§ **Task set**:
1. Rewrite the stretch of the forum thread from "WOW! I WON!" through "to the winners!", replacing "EXCELLENT" with "WONDERFUL".
2. Please answer these questions from the forum thread:
(a) What product was the giveaway for?
(b) Besides MJB05615, which other winner does Inkbirdbbq name?
(c) What does Inkbirdbbq ask the winners to send by PM?
3. Using the forum thread, say whether each statement agrees with it. Answer yes or no, and quote the words that decide it.
(a) DanMcG was among the winners.
(b) In answer to smokin peachey, Inkbirdbbq said the winners would be announced that day.
(c) pushok2018 called the prize a nice gift for Christmas.

§ **Passage given**:
begin
Merry Christmas , and please count me in.


----------



## smokin peachey (Dec 22, 2019)

Thanks. Who won?


----------



## udaman (Dec 22, 2019)

they been a great sponsor give them some time ,, lol


----------



## Inkbirdbbq (Dec 22, 2019)

smokin peachey said:


> Thanks. Who won?


Will announce the winners today


----------



## DanMcG (Dec 23, 2019)

smokin peachey said:


> Thanks. Who won?


Looks like not us. lol


----------



## Inkbirdbbq (Dec 23, 2019)

DanMcG said:


> Looks like not us. lol


Good luck next time!


----------



## MJB05615 (Dec 23, 2019)

Inkbirdbbq said:


> Hi Giveaway for Inkbird WiFi ITC-308 Temperature Controller has ended. Thanks for friends who entered!! Winners are
> 
> MJB05615
> and
> ...


WOW! I WON!  HOW DO I CLAIM THE GIFT?  THANK YOU VERY MUCH, I AM VERY EXCITED.  THIS IS AN EXCELLENT CHRISTMAS GIFT.


----------



## Steve H (Dec 23, 2019)

Congrats to the winners!


----------



## smokerjim (Dec 23, 2019)

great gift, congrats to the winners


----------



## pushok2018 (Dec 23, 2019)

Congrats to winners! Nice gift for Christmas!!!


----------



## Inkbirdbbq (Dec 24, 2019)

Congrats!! 

 MJB05615
  and  

 buffalobbqpete
   Please PM me your mailing info,thanks.


----------
end
§ **Source data**:
begin
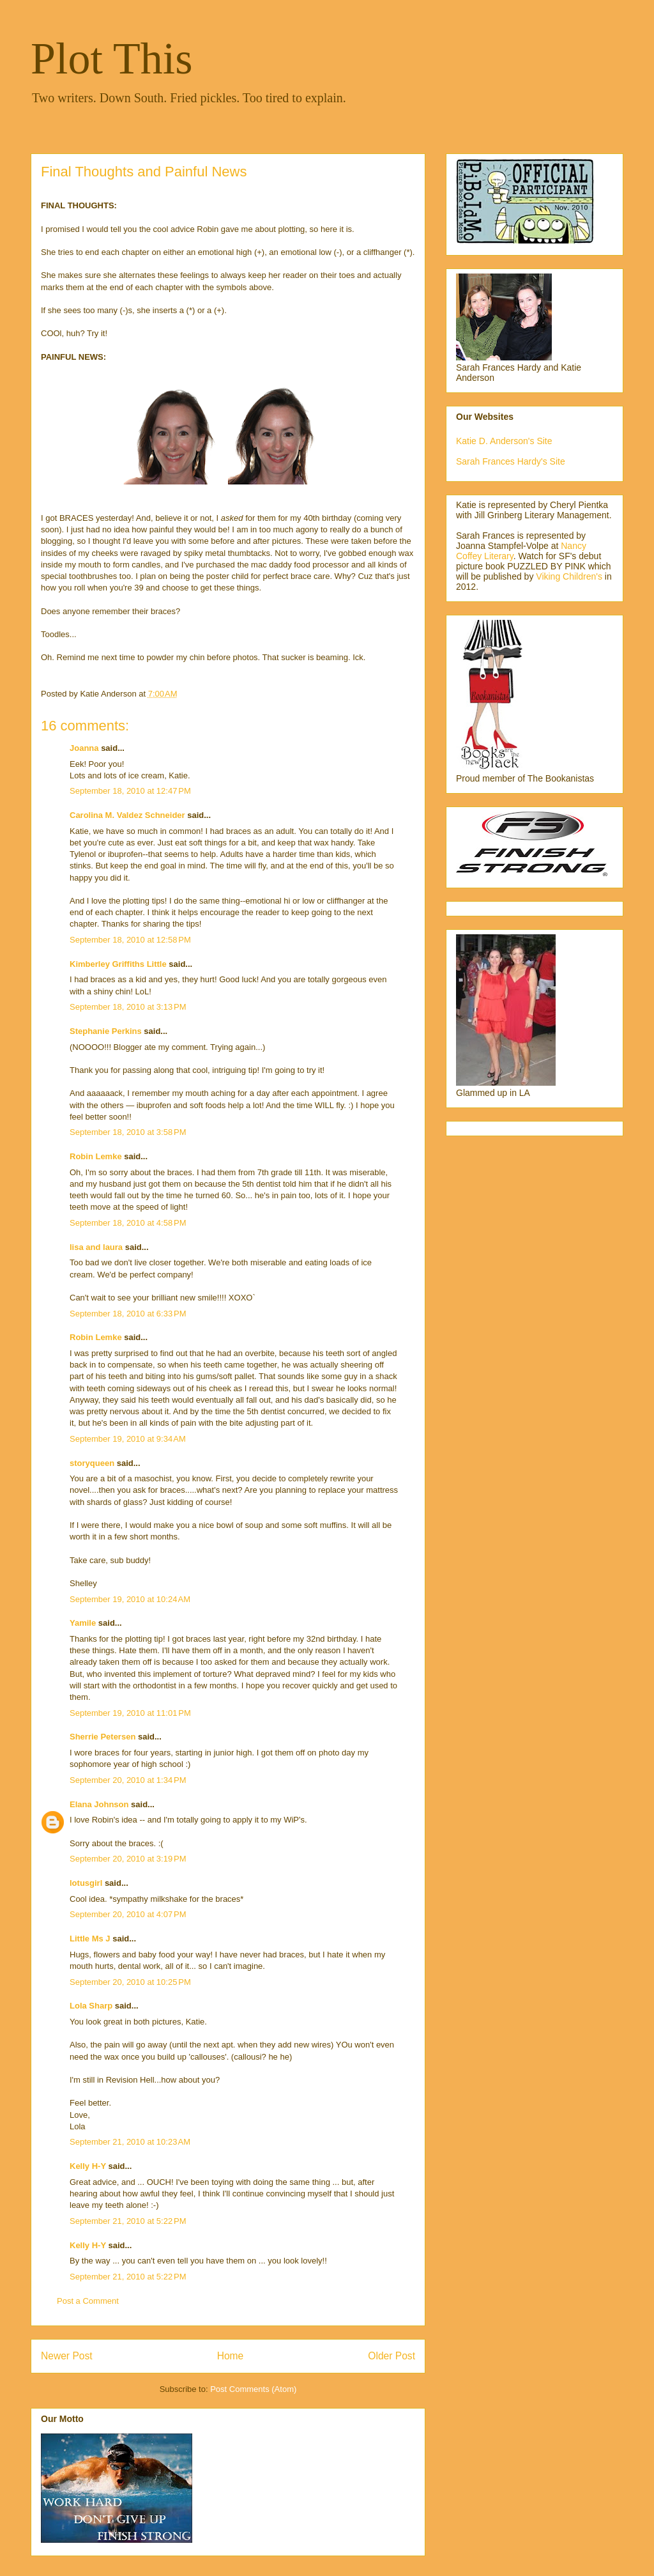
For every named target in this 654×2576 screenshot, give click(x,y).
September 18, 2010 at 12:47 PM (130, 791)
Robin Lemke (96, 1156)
end
§ **Task results**:
1.
WOW! I WON!  HOW DO I CLAIM THE GIFT?  THANK YOU VERY MUCH, I AM VERY EXCITED.  THIS IS AN WONDERFUL CHRISTMAS GIFT.


----------



## Steve H (Dec 23, 2019)

Congrats to the winners!

2.
(a) The Inkbird WiFi ITC-308 Temperature Controller.
(b) buffalobbqpete.
(c) Their mailing info.

3.
(a) No: "Looks like not us. lol"
(b) Yes: "Will announce the winners today"
(c) Yes: "Nice gift for Christmas!!!"